In my previous post on this subject, I wrote of how politicians everywhere from the White House on down will now react to this latest shooting tragedy with a predictable, unanimous response: More debate on gun control, with the equally ever-predictable partisan response: Democrats calling for more strict gun control; Republicans opposing. On and on the drivel goes, without end. Surf through every cable news channel you wish, listen to any talk radio shows, read any print media you choose. The chatter will be the same: How did the suspect in this most recent example of the devolution of American society, James Holmes, get the weapons and ammunition he used in his murderous rampage? How was he able to obtain these over the internet? How do we enact laws that can block the sale of weapons over the internet? Are stricter state laws needed? Or more federal oversight? More talk about gun control.
As a Boston firearms lawyer, I know that it’s important to address these questions. Yet all of them will likely obscure the most important question that needs to be asked and addressed, which is: Why is this violence of this type increasing in this country?” What is it about our culture that fosters and breeds this type of behavior?”
The answer, in my professional view: The shocking increase in violence in the media in the United States – All kinds of media: Motion picture films, television programming, violent video games marketed to youth, and even the music industry. The media is probably the only industry in America that has as its primary goal (aside from profit) the ability to publish and broadcast almost anything it wants, without restriction. Government – principally through the FCC- has always tried to impose the most reasonable of standards when it came to broadcast television and radio – but from Day One, the media industry has never liked it, and has never stopped pushing the envelope in terms of the violence that it sells. I encourage readers of this post to take a look at some of my previous blog postings on the subject of violent video games before proceeding further with today’s post. Those observations provide a key basis in the argument in this and my immediately preceding post.
Prior to the shooting incident in Texas 1966 noted in my previous post on this subject, mass shooting events like this were largely unseen in America – until 1984, when the first mass shooting in a McDonald’s occurred. What happened in America in those nearly 20 years? An ever-escalating rise of violence in the media, beginning in the mid-80’s. As an industry, the media never ceases to tear down any and all government ability to censor what they produce. They challenge it left and right, throwing millions of dollars in lobbying and legal fees in the never-ending quest to achieve a country where they can broadcast, print, and publish the most violent and sickening of violence. All this, of course, is “justified” and argued under the highbrow argument of the First Amendment and “free speech.” And the courts in this country? One by one, all the way up to the U.S. Supreme Court, they almost serially defeat state legislative attempts to restore sanity and decency to the American public discourse. Just last fall, by a majority, the Supreme Court voted in favor of the Video Game industry in ruling “illegal” and “impermissible” the State of California’s most modest and reasonable of laws to prevent the sale or rental of sickeningly violent video games to teenagers in that state. The case is Brown v. Entertainment Merchants Association, 564 U.S. ___ (2011.)

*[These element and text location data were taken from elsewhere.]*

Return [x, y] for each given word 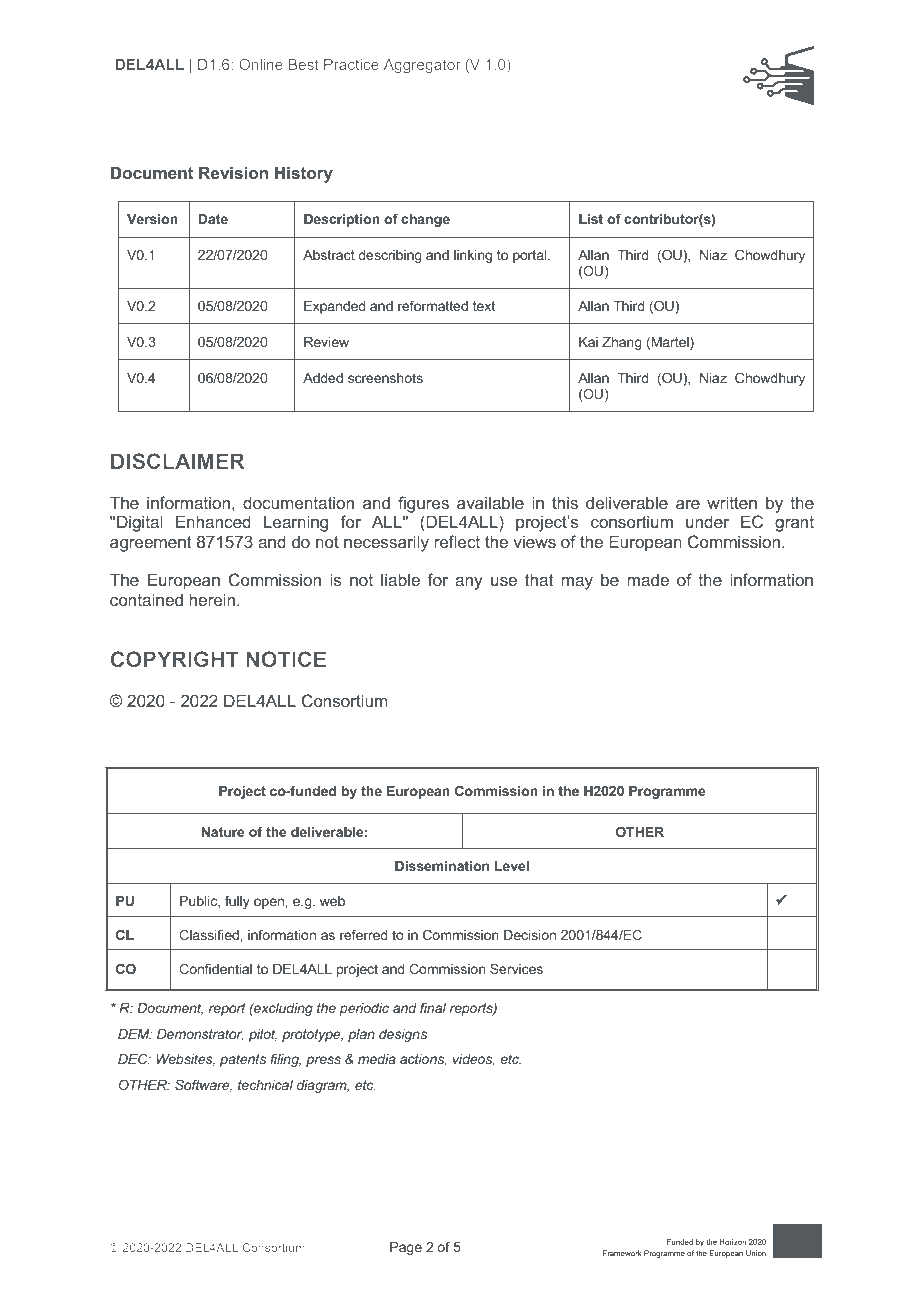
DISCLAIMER [178, 461]
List [591, 219]
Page [406, 1248]
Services [516, 968]
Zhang [622, 343]
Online [261, 64]
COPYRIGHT [175, 659]
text [484, 306]
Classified [209, 934]
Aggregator [422, 66]
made [648, 579]
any [469, 583]
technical [265, 1085]
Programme [667, 792]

The justices who voted to disallow that law – especially justices Kagan, Roberts, and Scalia – ought to hang their heads in shame. Aside from reading the legal briefs in the case and hearing oral arguments, I wonder if any one of them who voted in favor of the video game industry, watched just one of these sickening videos. Only Justices Clarence Thomas an Stephen Breyer had the foresight and wisdom to oppose the majority. In case you’re interested: Most of the sickening video games at issue in that case reward the “player” for killing either police officers, innocent victims, and women – with premium points offered for killing someone in the most sickening ways imaginable: Slicing someone’s head off, burning them alive, torturing a victim to death. On the subject of superheroes in America, (given suspect James Holmes’ apparent obsession with the Batman character) consider this: Not too long ago, the most severe form of violence that comic book publishers (originators of superhero characters,) depicted were fist fights. Today, it is not uncommon to see characters like Superman and Batman be tortured and to torture their opponents. Readers of a certain age will remember the collective shock and revulsion that the country felt when seeing John Kennedy murdered on the famous Zapruder film. As recently as ten years ago, no reasonable person could ever have conceived that such an historic image of tragedy would ever be marketed one day in the future as “Entertainment.” Today, the American President’s murder is a violent video game, with players being “rewarded” for killing the President as fast, and in as bloody a manner, as possible.
This, along with police officers and innocent victims’ throats being slashed and women being raped and people burned alive for “thrills,” is the type of “free speech” that courts in this country think needs to be “protected.” In many federal judge’s opinions, this is “healthy” for a society.
People should not wonder why violence of the type in Aurora, Colorado is escalating around us. When a society like ours continues to permit the most violent behavior and imagery to be pumped into our homes through media of all kind – film, television, video games of films, imagery, the violence we see in the Aurora, Colorado shootings should come as no surprise.
To quote Shakespeare, “The fault, dear Brutus, is not in our stars, But in ourselves, that we are underlings.” I would amend that only to clarify that the word “ourselves” in that phrase, today means “our courts.”
Open your eyes, America. The increasingly liberal and permissive federal judicial views in this country, threaten its very social fabric.